→ **ABOUT THIS EXERCISE**: Would you please set down the lines of the data from the one containing "1194x800 pixels." to the final line, exactly and only those?

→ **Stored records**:

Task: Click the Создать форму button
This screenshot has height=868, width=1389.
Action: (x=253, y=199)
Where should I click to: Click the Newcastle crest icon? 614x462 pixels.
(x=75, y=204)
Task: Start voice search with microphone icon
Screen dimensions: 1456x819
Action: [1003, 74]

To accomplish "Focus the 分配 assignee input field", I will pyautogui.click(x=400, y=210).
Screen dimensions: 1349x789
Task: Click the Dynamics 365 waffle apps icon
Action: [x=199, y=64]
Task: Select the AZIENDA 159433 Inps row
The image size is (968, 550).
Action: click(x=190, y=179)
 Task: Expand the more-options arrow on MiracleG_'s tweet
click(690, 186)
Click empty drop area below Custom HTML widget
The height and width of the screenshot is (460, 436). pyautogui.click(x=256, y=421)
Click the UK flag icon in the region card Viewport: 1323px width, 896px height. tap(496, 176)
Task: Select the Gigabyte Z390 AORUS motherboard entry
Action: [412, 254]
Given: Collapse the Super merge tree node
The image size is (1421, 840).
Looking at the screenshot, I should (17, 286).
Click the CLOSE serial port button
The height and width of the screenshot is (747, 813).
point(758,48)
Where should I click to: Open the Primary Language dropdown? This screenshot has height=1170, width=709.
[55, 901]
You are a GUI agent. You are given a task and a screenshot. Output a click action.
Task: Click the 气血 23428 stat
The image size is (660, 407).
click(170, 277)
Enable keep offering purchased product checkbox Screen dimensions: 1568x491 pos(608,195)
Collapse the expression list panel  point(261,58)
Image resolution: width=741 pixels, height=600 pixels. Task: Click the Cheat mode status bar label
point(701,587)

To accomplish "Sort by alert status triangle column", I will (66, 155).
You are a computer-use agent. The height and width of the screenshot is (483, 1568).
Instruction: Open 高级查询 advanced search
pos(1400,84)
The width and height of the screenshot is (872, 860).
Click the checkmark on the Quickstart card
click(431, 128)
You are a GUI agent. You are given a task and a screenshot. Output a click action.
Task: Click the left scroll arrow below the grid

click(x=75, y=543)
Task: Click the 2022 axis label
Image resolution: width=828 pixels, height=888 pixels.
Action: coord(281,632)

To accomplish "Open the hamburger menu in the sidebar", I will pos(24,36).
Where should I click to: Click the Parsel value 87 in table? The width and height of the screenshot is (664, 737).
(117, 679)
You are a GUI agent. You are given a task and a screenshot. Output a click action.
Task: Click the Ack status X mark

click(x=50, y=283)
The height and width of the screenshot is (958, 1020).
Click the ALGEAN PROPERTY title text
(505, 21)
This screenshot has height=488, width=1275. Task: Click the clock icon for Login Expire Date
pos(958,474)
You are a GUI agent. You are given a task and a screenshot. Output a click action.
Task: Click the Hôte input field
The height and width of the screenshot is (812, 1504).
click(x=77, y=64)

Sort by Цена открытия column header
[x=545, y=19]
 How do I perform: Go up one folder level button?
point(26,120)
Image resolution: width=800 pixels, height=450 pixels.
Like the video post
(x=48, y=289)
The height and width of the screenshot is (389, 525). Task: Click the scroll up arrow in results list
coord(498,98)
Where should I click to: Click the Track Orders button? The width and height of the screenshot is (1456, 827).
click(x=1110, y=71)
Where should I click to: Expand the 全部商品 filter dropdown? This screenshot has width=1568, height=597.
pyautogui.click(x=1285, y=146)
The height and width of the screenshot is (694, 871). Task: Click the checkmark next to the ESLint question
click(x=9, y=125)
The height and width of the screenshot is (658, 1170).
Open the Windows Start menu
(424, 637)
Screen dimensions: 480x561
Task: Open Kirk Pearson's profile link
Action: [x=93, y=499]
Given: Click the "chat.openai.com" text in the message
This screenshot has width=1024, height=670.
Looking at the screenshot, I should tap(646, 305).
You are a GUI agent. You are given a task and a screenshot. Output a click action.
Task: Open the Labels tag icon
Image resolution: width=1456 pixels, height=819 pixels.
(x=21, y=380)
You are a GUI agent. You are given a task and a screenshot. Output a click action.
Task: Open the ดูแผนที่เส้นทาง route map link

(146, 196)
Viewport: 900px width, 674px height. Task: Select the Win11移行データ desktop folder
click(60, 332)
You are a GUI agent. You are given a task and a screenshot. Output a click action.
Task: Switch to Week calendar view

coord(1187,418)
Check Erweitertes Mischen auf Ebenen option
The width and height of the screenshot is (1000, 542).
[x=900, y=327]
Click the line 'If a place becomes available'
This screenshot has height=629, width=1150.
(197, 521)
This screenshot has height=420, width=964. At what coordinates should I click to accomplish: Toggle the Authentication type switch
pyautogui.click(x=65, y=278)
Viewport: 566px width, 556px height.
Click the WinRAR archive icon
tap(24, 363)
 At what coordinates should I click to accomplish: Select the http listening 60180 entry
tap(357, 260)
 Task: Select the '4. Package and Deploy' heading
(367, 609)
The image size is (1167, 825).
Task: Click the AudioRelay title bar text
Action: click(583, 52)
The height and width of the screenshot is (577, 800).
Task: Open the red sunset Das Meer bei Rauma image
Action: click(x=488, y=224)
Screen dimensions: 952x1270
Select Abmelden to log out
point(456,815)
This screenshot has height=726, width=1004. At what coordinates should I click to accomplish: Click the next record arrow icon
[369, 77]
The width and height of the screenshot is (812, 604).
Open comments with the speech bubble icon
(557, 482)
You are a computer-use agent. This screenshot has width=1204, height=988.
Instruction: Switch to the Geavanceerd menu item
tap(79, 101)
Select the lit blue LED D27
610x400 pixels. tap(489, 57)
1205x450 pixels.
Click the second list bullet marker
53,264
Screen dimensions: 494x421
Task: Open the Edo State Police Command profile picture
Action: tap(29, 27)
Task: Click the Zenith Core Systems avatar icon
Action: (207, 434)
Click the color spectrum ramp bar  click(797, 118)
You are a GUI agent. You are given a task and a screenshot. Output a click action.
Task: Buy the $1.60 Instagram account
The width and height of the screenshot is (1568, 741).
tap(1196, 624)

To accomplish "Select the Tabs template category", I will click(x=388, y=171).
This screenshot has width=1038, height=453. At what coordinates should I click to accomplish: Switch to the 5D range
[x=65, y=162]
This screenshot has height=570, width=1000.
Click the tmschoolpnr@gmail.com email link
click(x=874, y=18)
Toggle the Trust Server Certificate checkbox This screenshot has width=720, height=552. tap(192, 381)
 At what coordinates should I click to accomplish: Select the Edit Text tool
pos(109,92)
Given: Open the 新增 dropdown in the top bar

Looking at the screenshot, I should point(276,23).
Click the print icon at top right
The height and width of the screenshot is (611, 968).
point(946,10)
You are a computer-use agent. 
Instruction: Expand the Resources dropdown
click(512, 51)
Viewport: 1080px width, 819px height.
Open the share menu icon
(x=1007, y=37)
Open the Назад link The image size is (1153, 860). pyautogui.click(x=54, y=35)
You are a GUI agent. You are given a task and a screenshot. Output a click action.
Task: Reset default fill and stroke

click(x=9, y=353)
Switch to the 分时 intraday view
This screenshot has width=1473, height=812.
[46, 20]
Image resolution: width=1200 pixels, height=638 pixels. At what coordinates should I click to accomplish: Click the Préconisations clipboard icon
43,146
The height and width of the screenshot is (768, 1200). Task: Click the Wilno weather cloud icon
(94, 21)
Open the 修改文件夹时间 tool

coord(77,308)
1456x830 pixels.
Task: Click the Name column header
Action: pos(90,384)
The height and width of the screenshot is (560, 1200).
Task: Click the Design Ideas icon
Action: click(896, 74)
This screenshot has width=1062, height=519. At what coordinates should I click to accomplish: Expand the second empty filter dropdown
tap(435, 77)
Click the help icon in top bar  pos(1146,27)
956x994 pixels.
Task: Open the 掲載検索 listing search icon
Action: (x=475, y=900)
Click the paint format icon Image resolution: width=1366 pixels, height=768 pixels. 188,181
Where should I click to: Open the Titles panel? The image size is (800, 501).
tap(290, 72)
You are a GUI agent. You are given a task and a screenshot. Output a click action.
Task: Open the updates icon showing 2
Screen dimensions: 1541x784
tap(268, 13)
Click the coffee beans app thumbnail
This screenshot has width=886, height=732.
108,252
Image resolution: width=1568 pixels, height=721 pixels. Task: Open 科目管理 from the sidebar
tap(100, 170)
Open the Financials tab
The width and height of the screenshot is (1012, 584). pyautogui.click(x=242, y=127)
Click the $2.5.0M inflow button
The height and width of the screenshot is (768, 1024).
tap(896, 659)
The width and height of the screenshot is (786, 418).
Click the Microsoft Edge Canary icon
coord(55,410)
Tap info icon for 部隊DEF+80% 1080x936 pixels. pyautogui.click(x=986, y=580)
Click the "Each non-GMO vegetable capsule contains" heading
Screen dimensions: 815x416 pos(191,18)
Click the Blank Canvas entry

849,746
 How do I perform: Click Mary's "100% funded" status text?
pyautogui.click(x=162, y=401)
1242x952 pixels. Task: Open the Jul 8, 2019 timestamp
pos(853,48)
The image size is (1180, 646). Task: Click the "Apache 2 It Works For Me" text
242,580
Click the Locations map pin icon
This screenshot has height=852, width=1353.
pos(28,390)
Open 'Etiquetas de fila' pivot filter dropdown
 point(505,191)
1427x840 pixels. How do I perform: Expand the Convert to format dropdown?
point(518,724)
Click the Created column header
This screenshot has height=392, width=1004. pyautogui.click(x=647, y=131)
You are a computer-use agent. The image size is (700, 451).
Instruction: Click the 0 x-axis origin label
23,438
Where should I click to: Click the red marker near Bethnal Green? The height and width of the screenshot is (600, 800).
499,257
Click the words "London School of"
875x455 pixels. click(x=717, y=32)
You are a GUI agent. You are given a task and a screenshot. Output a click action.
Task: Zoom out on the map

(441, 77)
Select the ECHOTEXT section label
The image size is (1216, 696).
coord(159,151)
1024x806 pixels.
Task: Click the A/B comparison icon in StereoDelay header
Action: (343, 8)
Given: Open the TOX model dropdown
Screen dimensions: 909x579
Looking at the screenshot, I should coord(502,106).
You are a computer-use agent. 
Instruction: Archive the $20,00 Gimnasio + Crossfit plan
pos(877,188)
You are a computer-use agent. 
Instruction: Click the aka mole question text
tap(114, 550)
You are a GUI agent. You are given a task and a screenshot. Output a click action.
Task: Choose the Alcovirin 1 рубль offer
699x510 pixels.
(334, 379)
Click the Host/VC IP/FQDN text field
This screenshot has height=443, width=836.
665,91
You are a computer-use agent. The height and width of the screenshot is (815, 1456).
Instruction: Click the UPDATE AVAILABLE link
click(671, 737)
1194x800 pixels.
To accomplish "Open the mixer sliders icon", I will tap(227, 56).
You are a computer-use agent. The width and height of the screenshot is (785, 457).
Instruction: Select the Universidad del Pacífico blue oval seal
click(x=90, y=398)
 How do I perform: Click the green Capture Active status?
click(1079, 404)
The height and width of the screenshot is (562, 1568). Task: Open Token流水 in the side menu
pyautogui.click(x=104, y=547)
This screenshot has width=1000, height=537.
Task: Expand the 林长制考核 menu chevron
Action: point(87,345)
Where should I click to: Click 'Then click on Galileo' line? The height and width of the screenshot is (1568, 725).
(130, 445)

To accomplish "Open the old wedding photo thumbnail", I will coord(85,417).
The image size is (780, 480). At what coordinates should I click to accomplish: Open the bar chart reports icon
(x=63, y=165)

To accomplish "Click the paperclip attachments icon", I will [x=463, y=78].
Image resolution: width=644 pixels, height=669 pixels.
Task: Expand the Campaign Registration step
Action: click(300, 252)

→ **TASK RESULT**:
1194x800 pixels.
To accomplish "Open the mixer sliders icon", I will tap(227, 56).
You are a computer-use agent. The width and height of the screenshot is (785, 457).
Instruction: Select the Universidad del Pacífico blue oval seal
click(x=90, y=398)
 How do I perform: Click the green Capture Active status?
click(1079, 404)
The height and width of the screenshot is (562, 1568). Task: Open Token流水 in the side menu
pyautogui.click(x=104, y=547)
This screenshot has width=1000, height=537.
Task: Expand the 林长制考核 menu chevron
Action: point(87,345)
Where should I click to: Click 'Then click on Galileo' line? The height and width of the screenshot is (1568, 725).
(130, 445)

To accomplish "Open the old wedding photo thumbnail", I will coord(85,417).
The image size is (780, 480). At what coordinates should I click to accomplish: Open the bar chart reports icon
(x=63, y=165)

To accomplish "Click the paperclip attachments icon", I will [x=463, y=78].
Image resolution: width=644 pixels, height=669 pixels.
Task: Expand the Campaign Registration step
Action: click(300, 252)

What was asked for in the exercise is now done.